By Enrique Diaz-Alvarez, Chief Financial Risk Officer of International Payment Company Ebury

Trump’s attempt to remove Fed governor, Lisa Cook, is the most immediate attack on central bank’s independence since the 1970s, but the dollar seems to be dealing with it calmly. Although it retreated over most of the coins last week, the moves were restrained, leaving the American currency right in the middle of the narrow trading range that maintains consistently throughout the summer.

Undoubtedly, there were also evidence from the economic data that suggest that the feared slowdown in the economy may have ultimately exaggerated. Overall, it was a quiet week in the currency markets, with no clear trends, where the coins moved significantly only due to national, idiosyncratic agents.

The current trading week is shorter in the US due to Labor Day holiday. However, an unusually rich series of macroeconomic data is expected to be published. The most crucial will be the US -based August market report, which will be published on Friday.

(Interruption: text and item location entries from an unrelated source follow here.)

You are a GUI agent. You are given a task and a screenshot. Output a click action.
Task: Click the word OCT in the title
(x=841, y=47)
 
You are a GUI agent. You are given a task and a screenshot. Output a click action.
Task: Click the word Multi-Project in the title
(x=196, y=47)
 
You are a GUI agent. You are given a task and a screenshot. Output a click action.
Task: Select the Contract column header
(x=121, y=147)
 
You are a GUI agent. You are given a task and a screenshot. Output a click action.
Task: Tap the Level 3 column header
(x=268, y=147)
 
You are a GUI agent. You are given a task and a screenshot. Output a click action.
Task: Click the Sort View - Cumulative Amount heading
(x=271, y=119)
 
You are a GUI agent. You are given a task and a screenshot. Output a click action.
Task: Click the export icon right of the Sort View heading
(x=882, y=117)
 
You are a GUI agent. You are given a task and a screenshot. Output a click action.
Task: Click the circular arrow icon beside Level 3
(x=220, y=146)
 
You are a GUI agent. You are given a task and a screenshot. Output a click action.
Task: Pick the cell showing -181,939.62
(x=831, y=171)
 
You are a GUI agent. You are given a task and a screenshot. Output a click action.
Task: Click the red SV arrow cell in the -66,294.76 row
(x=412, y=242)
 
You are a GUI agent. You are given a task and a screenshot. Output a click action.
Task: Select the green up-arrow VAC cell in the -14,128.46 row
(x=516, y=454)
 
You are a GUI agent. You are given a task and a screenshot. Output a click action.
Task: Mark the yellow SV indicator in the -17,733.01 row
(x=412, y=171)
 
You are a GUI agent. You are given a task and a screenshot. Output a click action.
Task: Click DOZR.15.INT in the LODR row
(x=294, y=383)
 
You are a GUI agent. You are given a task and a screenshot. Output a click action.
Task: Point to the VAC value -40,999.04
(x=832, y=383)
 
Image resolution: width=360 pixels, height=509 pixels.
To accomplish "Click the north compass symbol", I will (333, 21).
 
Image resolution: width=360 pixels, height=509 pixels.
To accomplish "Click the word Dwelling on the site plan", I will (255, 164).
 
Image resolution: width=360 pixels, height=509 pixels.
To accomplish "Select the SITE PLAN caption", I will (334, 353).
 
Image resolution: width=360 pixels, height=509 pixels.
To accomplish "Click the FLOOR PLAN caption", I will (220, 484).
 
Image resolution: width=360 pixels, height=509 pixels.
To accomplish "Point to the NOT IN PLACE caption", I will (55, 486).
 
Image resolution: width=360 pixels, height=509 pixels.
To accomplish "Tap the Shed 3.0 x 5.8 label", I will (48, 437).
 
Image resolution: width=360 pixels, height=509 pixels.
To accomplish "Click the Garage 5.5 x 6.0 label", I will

Analysts have revised their expectations after July’s very weak report, but their estimates are still compatible with a moderate job creation and only a slight increase in unemployment. The replacement of the Bureau of Labor Statistics office by a dedicated Trump partner adds an additional dimension to uncertainty. The preliminary report on Eurozone inflation for August on Tuesday will be the second main focus for investors this week.

Gbp

The week was very quiet about remarkable macroeconomic publications or new monetary policy, and the pound reflected this climate with lazy summer transactions. There was a more interesting action on the Gilt Market market, where yields of long -term bonds continue to grow relentlessly. This is, of course, a general trend in state debt markets, but British yields remain the highest in the G10 team. The labor government’s inability to control the costs, amid persistent surprises in inflation, certainly does not help. Markets invoice less than 50% chance even for a single interest rates this year by the Bank of England, but the steady increase in medium -term and long -term interest rates threatens to make policy moves less effective regardless of it.

EUR

The late worldwide sale of long -term government bonds also affects the eurozone, although the influence there depends very much on the country. Investors are focusing on France, which combines a dire financial image with political instability, but the yields of German 30 -year bonds have also reached a high 15 -year -old last week. While the euro continues to benefit from the US -based concerns, it is restrained by the constant sluggish growth and the low short -term interest rates that accompany it. This week’s main publication is the preliminary report on August inflation, which is expected to show constant convergence on the ECB’s goals – something rare among the large economic areas.

USD

While last week’s data generally surprised positively and gave the image of a durable economy, all bets are open before the critical report on employment this Friday. A weakened labor market is the only reasonable justification behind the mild federal reserve and the announcement of a September interest rate reduction, and if the data shows durability, such a move can be perceived as an indication that the central bank succumbs to the uninterrupted pressure on Trump. In the meantime, the attempt to dismiss Lisa Cook by Trump is likely to develop into a long legal process. While the short -term impact is limited, the message sent to other Fed rulers is clear. Long -term interest rates are the key to Trump, as they determine mortgage interest rates and, therefore, home markets, and they remain high even as the expectations of interest rate reductions are increasing.